▸ Lista de tareas:
**1)** En el texto sobre la toma de posesión de Trump, ¿qué día se celebró el acto de posesión?
**2)** Extrae del texto sobre la toma de posesión de Trump todo lo que va desde "El pasado lunes" hasta "máscaras y disfraces.", sin alterar nada.
**3)** Resume en pocas frases el párrafo del texto sobre la toma de posesión de Trump que empieza con "El discurso, lento y penoso", conservando sus datos principales.

▸ Texto proporcionado:
El mero hecho pensar en cuatro años más de vida bajo el imperio de una camarilla de demócratas incompetentes, guerreristas e inmorales, me obligó a pensar en una opción “menos mala”, así sacrificara hondos ideales y lealtades partidistas, tan poco respetados en estos tiempos de “conciencia woke”.

El pasado lunes 20 de enero presencié su acto de posesión, tan espectacular como frívolo, con multimillonarios bailando a su alrededor, como moscas sobre la carroña y mujeres ataviadas con Chanel, como si de una convención de modas se tratara. Aunque, pensándolo bien, era eso lo que se celebraba, una convención de modistas aprobando la última tendencia mundial, la moda Trump II.

Vi a un Donald Trump viejo y de ojos cansinos, de cara abotagada por la falta de sueño reparador, de caminar pesado, intentando por momentos imitar pasitos de baile ridículos: su sonrisa ―más una mueca de ironía perversa, como diciéndole a Biden y Cía., aquí estoy, no pudieron―, desdibujada por surcos hondos de arrugas bien maquilladas, en fin, una ópera con todas las de la ley; canto, baile, música, máscaras y disfraces.

El discurso, lento y penoso, ocultando sus verdaderas intenciones, fue presenciado en su totalidad, (¡cosa extraordinaria!), por los destinatarios de sus agudas críticas, la señora Kámala y el señor Biden. Mostraron, por última vez, sus imperturbables caras de cemento, su flemático cinismo, su absoluta falta de vergüenza. Así estuvieron, todo el tiempo, capoteando el vendaval ¡y hasta se levantaron varias veces para aplaudir a su propio flagelador! Esta desvergüenza, de verdad, no tiene antecedentes.

▸ Datos de origen:
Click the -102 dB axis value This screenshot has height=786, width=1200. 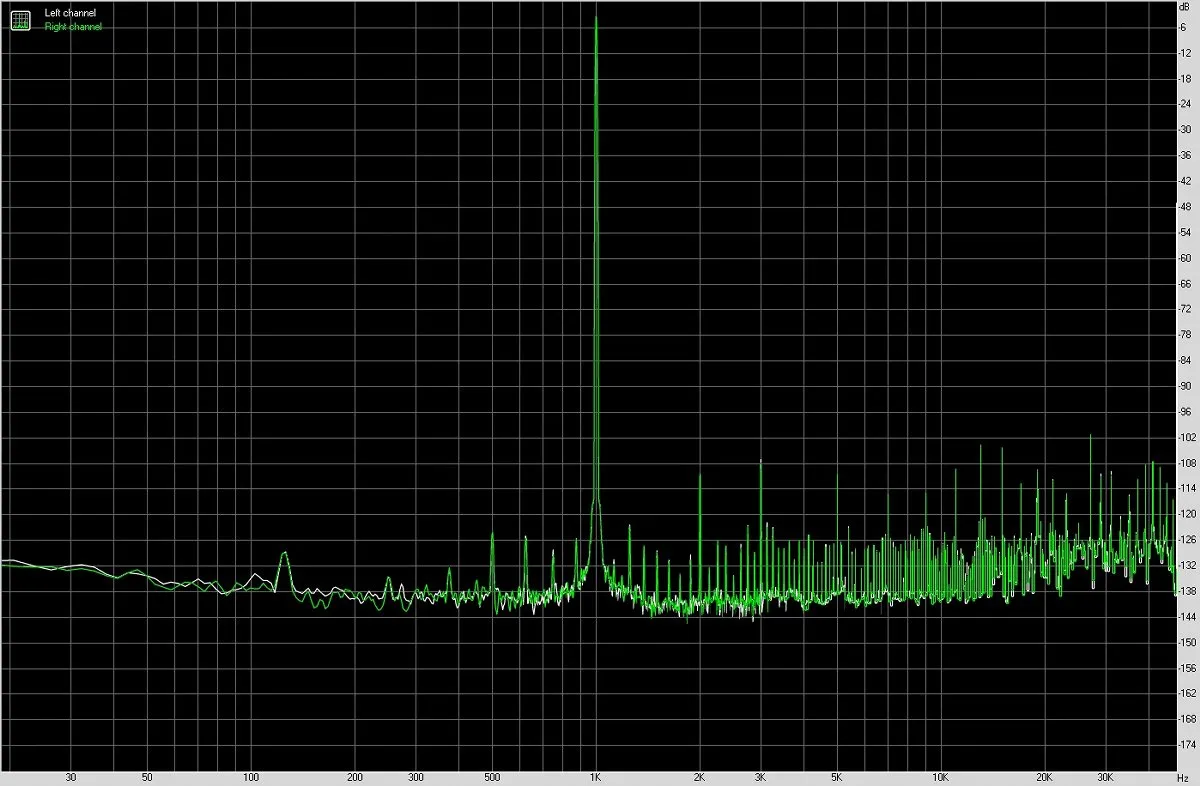point(1187,437)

▸ Respuestas por tarea:
**1)** El lunes 20 de enero.

**2)**
El pasado lunes 20 de enero presencié su acto de posesión, tan espectacular como frívolo, con multimillonarios bailando a su alrededor, como moscas sobre la carroña y mujeres ataviadas con Chanel, como si de una convención de modas se tratara. Aunque, pensándolo bien, era eso lo que se celebraba, una convención de modistas aprobando la última tendencia mundial, la moda Trump II.

Vi a un Donald Trump viejo y de ojos cansinos, de cara abotagada por la falta de sueño reparador, de caminar pesado, intentando por momentos imitar pasitos de baile ridículos: su sonrisa ―más una mueca de ironía perversa, como diciéndole a Biden y Cía., aquí estoy, no pudieron―, desdibujada por surcos hondos de arrugas bien maquilladas, en fin, una ópera con todas las de la ley; canto, baile, música, máscaras y disfraces.

**3)** El discurso fue lento y penoso y ocultaba las verdaderas intenciones del orador. La señora Kámala y el señor Biden, blanco de sus críticas, lo presenciaron completo con caras imperturbables, cinismo flemático y total falta de vergüenza. Incluso se levantaron varias veces para aplaudir a su propio flagelador, una desvergüenza que, según el texto, no tiene antecedentes.